Clean Old Downloads and Old Versions

brew cleanup

brew cleanup is usually safe, but it removes cached downloads and old package versions. Use --dry-run first if you want to see what will be removed.

Exercise 7: Search Before You Install

Search is useful when you know roughly what you want but not the exact formula name.

Search by Keyword

brew search json

Confirm an Exact Formula Name

brew search tree

Use the result to confirm the exact formula name before installing.

Exercise 8: Install Multiple Packages At Once

Once you trust the basics, you can install several packages in one command.

brew install git node yarn jq ripgrep fd

Homebrew resolves dependencies first, then installs the formulas you requested.

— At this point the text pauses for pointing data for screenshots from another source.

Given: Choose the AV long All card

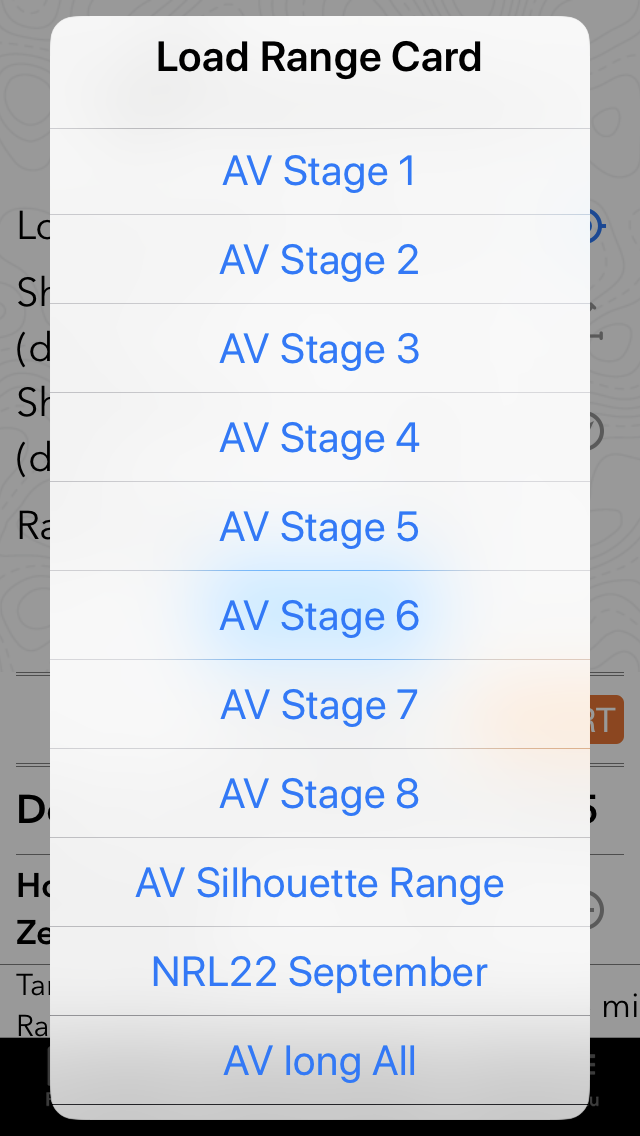Looking at the screenshot, I should pos(320,1061).
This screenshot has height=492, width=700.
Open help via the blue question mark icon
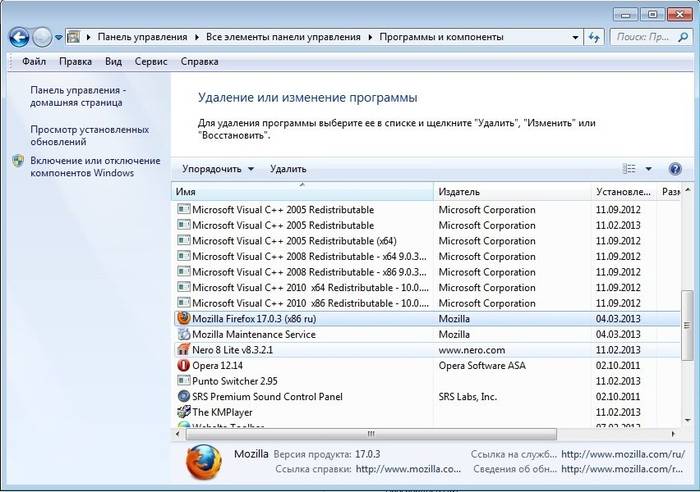pos(674,169)
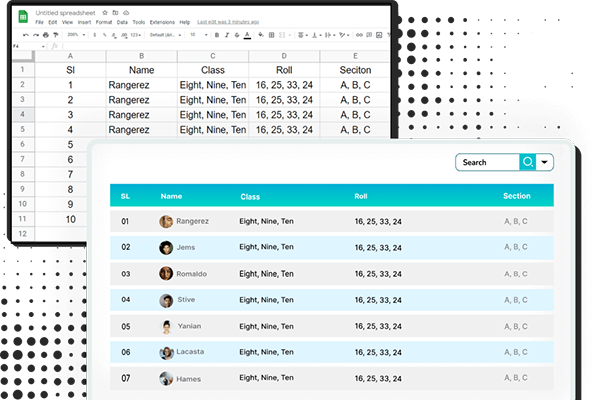Star the Untitled spreadsheet
This screenshot has width=600, height=400.
click(x=103, y=11)

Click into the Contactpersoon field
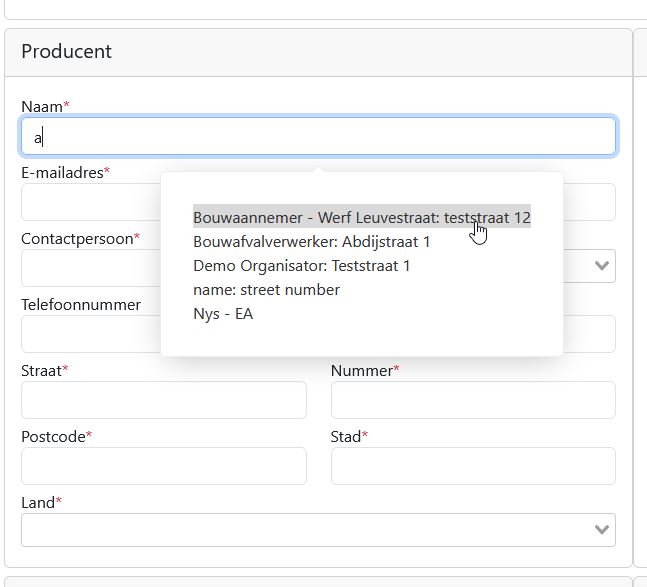click(x=90, y=268)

This is safe for common setups, but when you are learning, it is still worth understanding one package at a time first.

Common Mistakes

Never Use sudo With brew

Run this:

brew install tree

Do not run this:

sudo brew install tree

Homebrew is designed to manage its own permissions. Using sudo with brew is a common cause of permission problems.

If A Formula Name Is Wrong

brew search <keyword>

No available formula usually means the name is misspelled or that Homebrew does not provide that formula.

If An Install Looks Stuck

# Press Ctrl+C to stop, then retry with more detail
brew install <package> --verbose

Large downloads and slower networks can make an install feel stuck even when it is still working.

If You See Permission Errors

Do not try to fix Homebrew by running a broad chown command on the whole prefix. If you previously used sudo with Homebrew, the safer fix is usually to review the install with:

brew doctor

If the installation is badly broken, reinstalling Homebrew cleanly is usually safer than changing ownership recursively by hand.

If Another Homebrew Process Is Running

Wait for the other terminal window to finish first. Only clear lock files after you confirm no other Homebrew command is still active.

Quick Reference

Command When to use it
brew install <name> Install a package
brew uninstall <name> Remove a package
brew list See everything installed
brew list --versions See installed versions
brew info <name> Inspect one package
brew deps <name> See package dependencies
brew search <keyword> Find a package name
brew update Refresh package definitions
brew outdated Check what can be upgraded
brew upgrade <name> Upgrade one package
brew upgrade Upgrade all installed packages
brew autoremove Remove unused dependencies
brew cleanup Remove old cache files and old versions
brew doctor Check Homebrew health

Practice Checklist

  • Install and run tree
  • Install wget and inspect its dependencies with brew deps wget
  • Install and open htop
  • Use brew list to view installed packages
  • Inspect package details with brew info tree
  • Run brew update, brew outdated, and brew upgrade tree
  • Remove a package with brew uninstall
  • Clean up unused dependencies with brew autoremove
  • Preview cleanup with brew cleanup --dry-run
  • Search for packages with brew search

Wrap-Up

You now know the beginner Homebrew workflow that matters most in daily use: install a formula, inspect it, update package definitions, upgrade intentionally, and clean up when you are done.